Generality of the results. System (3.1) was intentionally chosen the simplest possible, to make sure that the key ideas are not lost in the computations. Analysis of the proof of Theorem 3.4 suggests immediate generalizations of (3.29) in the following directions:

  1. (1)

    Number of Brownian motions. The term \(\sum _{k\ge 1} \hbox {B}_kudw_k(t)\) can replace the term \(\hbox {B}udw(t)\) as long as \(\sum _{k} \Vert B_k(y)\Vert ^2 \le C_B(1+|y|^2)^{b/2}\). The matrix \(\mathcal {M}_{A,B}\) becomes

    $$\begin{aligned} \mathcal {M}_{A,B}(y)=\overline{A(y)}\otimes I+ A(y)\otimes I+ \sum _k \overline{B_k(y)}\otimes B_k(y); \end{aligned}$$

    the infinite sum of Kronecker products is well-defined, because \(\Vert \overline{B_k(y)}\otimes B_k(y)\Vert \le C(N)\Vert B_k(y)\Vert ^2\).

  2. (2)

    Input data.
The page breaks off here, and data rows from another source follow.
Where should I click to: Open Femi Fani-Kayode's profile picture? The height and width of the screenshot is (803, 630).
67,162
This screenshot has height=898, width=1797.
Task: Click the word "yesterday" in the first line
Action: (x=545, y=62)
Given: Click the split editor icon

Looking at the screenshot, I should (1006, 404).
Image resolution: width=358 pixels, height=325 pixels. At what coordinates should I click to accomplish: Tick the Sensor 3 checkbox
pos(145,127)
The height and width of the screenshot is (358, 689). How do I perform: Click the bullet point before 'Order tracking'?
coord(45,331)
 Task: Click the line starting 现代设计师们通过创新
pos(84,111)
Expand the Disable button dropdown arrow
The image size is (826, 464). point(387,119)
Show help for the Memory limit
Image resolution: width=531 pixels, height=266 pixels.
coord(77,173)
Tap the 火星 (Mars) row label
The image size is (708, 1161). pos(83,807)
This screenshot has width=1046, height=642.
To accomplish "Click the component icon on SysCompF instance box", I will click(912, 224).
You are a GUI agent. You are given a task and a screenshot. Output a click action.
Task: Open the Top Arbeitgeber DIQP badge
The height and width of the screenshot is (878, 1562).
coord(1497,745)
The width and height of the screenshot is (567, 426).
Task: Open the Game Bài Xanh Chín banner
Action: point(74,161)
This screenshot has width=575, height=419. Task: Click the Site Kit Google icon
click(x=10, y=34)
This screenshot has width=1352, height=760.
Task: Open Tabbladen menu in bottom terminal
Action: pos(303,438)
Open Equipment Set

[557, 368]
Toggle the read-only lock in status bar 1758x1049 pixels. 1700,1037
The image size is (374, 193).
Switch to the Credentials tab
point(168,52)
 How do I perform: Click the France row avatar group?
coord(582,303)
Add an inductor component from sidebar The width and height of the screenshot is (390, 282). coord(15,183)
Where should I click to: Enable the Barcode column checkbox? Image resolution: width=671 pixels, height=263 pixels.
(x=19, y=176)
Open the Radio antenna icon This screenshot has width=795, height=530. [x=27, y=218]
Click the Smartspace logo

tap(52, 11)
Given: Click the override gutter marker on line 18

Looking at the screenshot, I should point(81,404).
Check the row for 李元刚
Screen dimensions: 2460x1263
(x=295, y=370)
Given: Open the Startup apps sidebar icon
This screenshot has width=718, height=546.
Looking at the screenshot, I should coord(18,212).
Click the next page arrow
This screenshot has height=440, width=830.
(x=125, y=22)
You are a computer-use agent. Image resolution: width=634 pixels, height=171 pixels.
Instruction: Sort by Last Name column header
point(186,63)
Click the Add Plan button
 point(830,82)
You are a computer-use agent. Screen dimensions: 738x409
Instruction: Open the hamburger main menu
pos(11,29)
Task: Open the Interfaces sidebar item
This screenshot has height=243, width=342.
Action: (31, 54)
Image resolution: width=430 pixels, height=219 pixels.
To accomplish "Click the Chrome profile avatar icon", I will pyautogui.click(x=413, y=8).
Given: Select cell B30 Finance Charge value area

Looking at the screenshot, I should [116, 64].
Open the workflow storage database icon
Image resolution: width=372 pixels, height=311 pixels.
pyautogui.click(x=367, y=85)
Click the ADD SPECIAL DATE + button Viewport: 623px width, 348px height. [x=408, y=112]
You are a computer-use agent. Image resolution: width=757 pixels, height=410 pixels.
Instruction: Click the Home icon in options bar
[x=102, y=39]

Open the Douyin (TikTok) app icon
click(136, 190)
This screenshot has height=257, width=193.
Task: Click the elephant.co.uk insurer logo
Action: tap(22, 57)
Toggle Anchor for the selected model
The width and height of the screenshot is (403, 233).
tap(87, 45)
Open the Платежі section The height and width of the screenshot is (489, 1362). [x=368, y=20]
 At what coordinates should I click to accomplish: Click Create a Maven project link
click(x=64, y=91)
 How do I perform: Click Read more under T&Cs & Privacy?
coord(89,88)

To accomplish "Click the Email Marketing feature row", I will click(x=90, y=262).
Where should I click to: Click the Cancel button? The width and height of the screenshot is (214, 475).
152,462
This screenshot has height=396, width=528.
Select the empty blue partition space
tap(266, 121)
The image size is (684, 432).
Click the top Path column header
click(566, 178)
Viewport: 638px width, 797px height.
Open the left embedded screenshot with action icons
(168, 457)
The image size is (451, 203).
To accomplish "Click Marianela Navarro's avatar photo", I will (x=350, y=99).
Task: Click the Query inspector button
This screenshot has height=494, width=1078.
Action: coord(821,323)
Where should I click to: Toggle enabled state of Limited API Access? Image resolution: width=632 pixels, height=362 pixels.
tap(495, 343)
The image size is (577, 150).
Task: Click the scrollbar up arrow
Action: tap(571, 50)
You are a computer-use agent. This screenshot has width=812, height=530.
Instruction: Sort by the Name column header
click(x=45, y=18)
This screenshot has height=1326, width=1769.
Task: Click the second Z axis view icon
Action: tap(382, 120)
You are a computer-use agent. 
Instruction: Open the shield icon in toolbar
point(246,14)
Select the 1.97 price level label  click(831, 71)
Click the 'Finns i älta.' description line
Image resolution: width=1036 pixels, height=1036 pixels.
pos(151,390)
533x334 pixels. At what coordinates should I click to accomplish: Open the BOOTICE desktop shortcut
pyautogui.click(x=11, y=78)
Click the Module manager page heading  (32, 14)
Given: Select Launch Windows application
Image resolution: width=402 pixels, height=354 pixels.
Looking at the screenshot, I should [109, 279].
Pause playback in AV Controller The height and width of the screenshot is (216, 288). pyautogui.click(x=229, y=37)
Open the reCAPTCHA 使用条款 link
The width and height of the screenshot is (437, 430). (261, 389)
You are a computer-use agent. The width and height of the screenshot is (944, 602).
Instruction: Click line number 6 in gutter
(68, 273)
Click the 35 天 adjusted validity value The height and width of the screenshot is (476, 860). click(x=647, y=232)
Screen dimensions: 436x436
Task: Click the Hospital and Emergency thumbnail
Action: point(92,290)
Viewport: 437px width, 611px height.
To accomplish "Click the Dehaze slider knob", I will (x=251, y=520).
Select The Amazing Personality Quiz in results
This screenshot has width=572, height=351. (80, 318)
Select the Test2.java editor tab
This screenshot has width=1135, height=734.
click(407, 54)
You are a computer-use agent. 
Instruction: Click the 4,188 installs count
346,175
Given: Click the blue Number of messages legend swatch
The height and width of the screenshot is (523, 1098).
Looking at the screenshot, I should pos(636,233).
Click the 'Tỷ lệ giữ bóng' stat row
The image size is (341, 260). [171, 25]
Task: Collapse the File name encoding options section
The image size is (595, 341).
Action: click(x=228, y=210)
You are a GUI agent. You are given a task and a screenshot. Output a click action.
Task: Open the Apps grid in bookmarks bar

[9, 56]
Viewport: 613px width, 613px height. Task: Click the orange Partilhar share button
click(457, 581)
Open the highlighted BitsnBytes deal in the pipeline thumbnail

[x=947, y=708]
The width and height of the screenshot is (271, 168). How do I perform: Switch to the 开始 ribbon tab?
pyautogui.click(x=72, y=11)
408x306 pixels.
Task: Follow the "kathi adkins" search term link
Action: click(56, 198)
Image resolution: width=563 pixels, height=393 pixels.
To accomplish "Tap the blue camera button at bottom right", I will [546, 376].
There are no significant difficulties extending the results to

    $$\begin{aligned}&\varvec{u}_0\in L_2(\Omega ,{\mathcal {F}}_0;H^{r+\beta }),\, \varvec{f}\in L_2(\Omega \times (0,T),{\mathcal {F}}_t;H^{r+2\beta }),\\&\quad \varvec{g}_k\in L_2(\Omega \times (0,T),{\mathcal {F}}_t;H^{r+2\beta +b}),\ \sum _{k} \mathbb {E}\int \limits _0^T\Vert \varvec{g}_k(t)\Vert ^2_{r+2\beta +b} dt < \infty . \end{aligned}$$

    Some technical issues arise in connection with (3.9), which can now contain an anticipating stochastic integral, and a different approach (e.g using rough path theory) might be necessary to deal with exceptional sets during the construction of \(\varvec{v}\).

Further generalizations are more technically demanding:

  1. (1)

    Time-dependent operators \(\hbox {A}\) and \(\hbox {B}_k\). Now there is no matrix exponential to consider; instead, we need to study the fundamental solution of the corresponding ODE with matrix \(\mathcal {M}_{A,B}(t,y)\). Similar to the deterministic setting [7, Sect. 9.2], this difficulty can be resolved by freezing the time variable in the operators.

  2. (2)

    Space-dependent operators. The symbol of the operator becomes a function of \(t,x,y\), and the Fourier transform method no longer works. The analysis should still be possible with the help of standard PDE techniques such as localization (freezing the coefficients and partition of unity) and the method of continuity.

  3. (3)

    Random predictable operators. This generalization presents the most challenge because now there seems to be no way around anticipating stochastic integrals. While anticipating integration can be avoided for scalar parabolic equations [13] (and then, under a more restrictive condition (5.1), for systems [12]), the method does not seem to work under a more general condition (3.33). The approach based on anticipating stochastic calculus is possible for one equation [1] and could probably be extended to systems, at least for second-order in space under the parabolicity condition

    $$\begin{aligned} \sup _{\omega ,t,x}{\varvec{\alpha }}\big (\mathcal {M}_{A,B}(\omega ,t,x;y) \big ) \le -\varepsilon |y|^{2} +L. \end{aligned}$$

6 Conclusions

In the analysis of stochastic evolution systems, the key object is the covariance matrix of the solution rather than the norm of the solution. When written in a matrix-vector form, the matrix differential equation satisfied by the covariance leads to a linear system of ordinary differential equations; the matrix in the equation is a sum of certain Kronecker products of the matrices from the original system. In other words, instead of the “obvious” characteristic matrix

$$\begin{aligned} {\mathcal {N}}_{A,B}= A+A^{*}+B^{*}B, \end{aligned}$$

the “correct” characteristic matrix of the system is

$$\begin{aligned} \mathcal {M}_{A,B}=\overline{A}\otimes I + I\otimes A + \overline{B}\otimes B. \end{aligned}$$

While dimension of the matrix increases from \(N\)-by-\(N\) to \(N^2\)-by-\(N^2\), and integration by parts no longer works, the pay-off is a sharp condition for well-posedness of the system. For parabolic systems, the condition is an extension of the Petrowski parabolicity.